STAT3 transcriptional activity determined by luciferase reporter assay. A) STAT3 activity of WT and variants, p.E616del, p.C426R and LOF variant, p.R423Q, under non-stimulated conditions. Data represents the mean ratio of firefly/control luciferase activity for each construct ± SEM (n = 5). B) STAT3 activity of WT and mutants following 18 h activation with GH (200 ng/mL, black) or IL-6 (20 ng/mL, gray). Data are presented as average fold of change relative to WT ± SEM of at least 5 independent experiments. The dotted line represents a fold-change of 1 (no change from WT). C) The same experiment as B) but data are presented as the mean ratio of firefly/control for each construct ± SEM (n = 5) under GH (200 ng/mL, black) or IL-6 (20 ng/mL, gray) 18-h treatment in comparison with unstimulated conditions. *P < 0.05, **P < 0.01, ***P < 0.001, t-test.

3.3. The STAT3 variants are not constitutively phosphorylated and demonstrate different dephosphorylation patterns under GH and IL-6 treatments

To further study the differences in the activation of p.E616del and p.C426R, we evaluated the effects of IL-6 and GH on Y705-STAT3 phosphorylation by WIB. Under basal conditions (unstimulated), STAT3 was not phosphorylated in either mutant (Fig. 4). WTSTAT3 and both variants were phosphorylated in response to IL-6 and GH and dephosphorylation was not observed within the first 30 min of stimulation (Fig. 4A and B). Phosphorylated 705Tyr-STAT3 was still detectable up to 120 min of treatment. However, at this time-point, phosphorylation was diminished for WT-STAT3 (Fig. 4A and B). A similar temporal pattern was observed for p.R423Q. This inactivating substitution is located in the DNA binding domain and the STAT3 loss of function is not a consequence of altered phosphorylation, as was previously reported (Minegishi et al., 2007).

Fig. 4.

Fig. 4.

Fig. 4.

Western Blot of STAT3 expression and phosphorylation. WT-STAT3 and mutants were transfected in HEK293-T cells expressing GHR and p-STAT3 and total STAT3 were determined under basal (B, 0 min) or stimulated conditions (15, 30, 120 min). GH (200 ng/mL) (A) and IL-6 (20 ng/mL) (B) induced phosphorylation of WT-STAT3 and mutants. p-STAT3 and total STAT3 were additionally evaluated at 15, 30 and 120 min after removing a 30-min treatment with GH (+, 200 ng/mL) (C) and IL-6 (+, 20 ng/mL) (D). β-tubulin was used as loading control. p-STAT3, phosphorylated STAT3. The upper panels show representative autoradiographies out of three.
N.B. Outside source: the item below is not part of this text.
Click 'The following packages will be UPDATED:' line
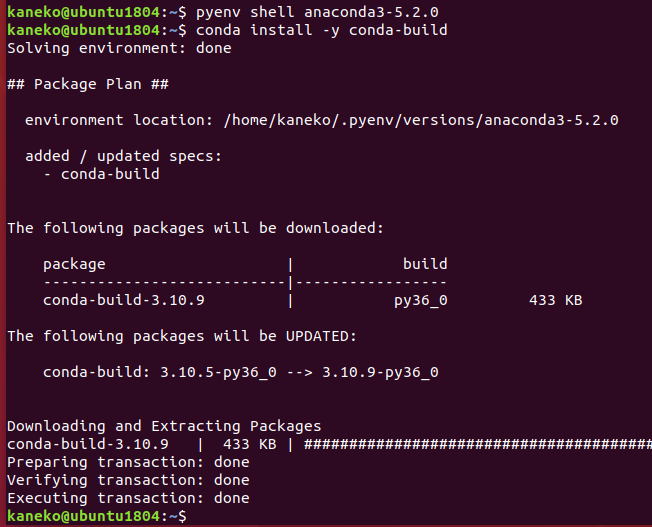The height and width of the screenshot is (527, 652). tap(182, 336)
The lower panels show pooled data of three independent experiments indicating the fold variation in phosphorylation (ratio of p-STAT3 to total STAT3 in each sample) relative to WT-STAT3 for each time point. Results are expressed as means ± S.E.M. *P < 0.05, **P < 0.01, ***P < 0.001, t-test.

Both STAT3 activating mutants exhibited different dephosphorylation kinetics under GH and IL-6 treatments. While p.C426R exhibited delayed dephosphorylation only under GH treatment (Fig. 4A), p.E616del showed delayed dephosphorylation only when stimulated with IL-6 (Fig. 4B). To study differences in STAT3 dephosphorylation kinetics, we removed GH or IL-6 stimuli after 30 min of treatment and cell lysates were then collected 15, 30 and 120 min after removal of the stimuli. Cell lysates were analyzed by WIB (Fig. 4C and D). No differences regarding the temporal dephosphorylation pattern were observed for WT-STAT3 and p.R423Q when GH or IL-6 were depleted from the media. In contrast to the previous observed results when GH and IL-6 stimuli were maintained, no delayed dephosphorylation was observed for p.C426R and p.E616del once the stimuli were depleted from the media (Fig. 4C and D).
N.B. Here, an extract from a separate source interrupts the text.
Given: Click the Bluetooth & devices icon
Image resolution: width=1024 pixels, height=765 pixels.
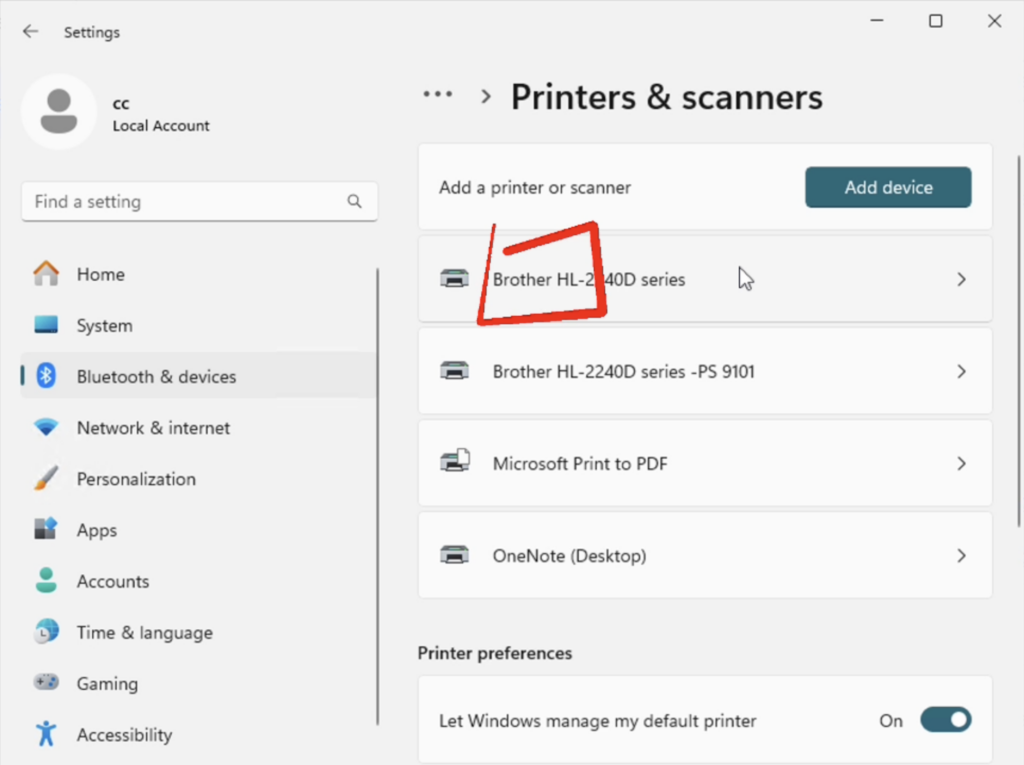Looking at the screenshot, I should click(46, 377).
In agreement with WIB results, immunohistochemical (IHC) analysis showed a significantly increased presence of phospho-STAT3 positive nuclei after 2 h of GH-stimulation in cells transfected with p.C426R variant in comparison to those transfected with WT-STAT3 (Fig. 5).

Fig. 5.

Fig. 5.

HEK293-T cells overexpressing WT-STAT3 and variants were examined immunohistochemically for p-STAT3 (tyr705) detection under unstimulated conditions (upper panels) and after 2 h-GH treatment (200 ng/mL, lower panels). Number of positive p-STAT3 nuclei were normalized to total cells and expressed as Mean ± SEM from at least six random microscopic field images of two independent experiments. Mann-Whitney test (*P < 0.05) was used to compare positive p-STAT3 nuclei between cells expressing STAT3-GOF variants and WT-STAT3. Representative images are shown (Magnification 40 ×).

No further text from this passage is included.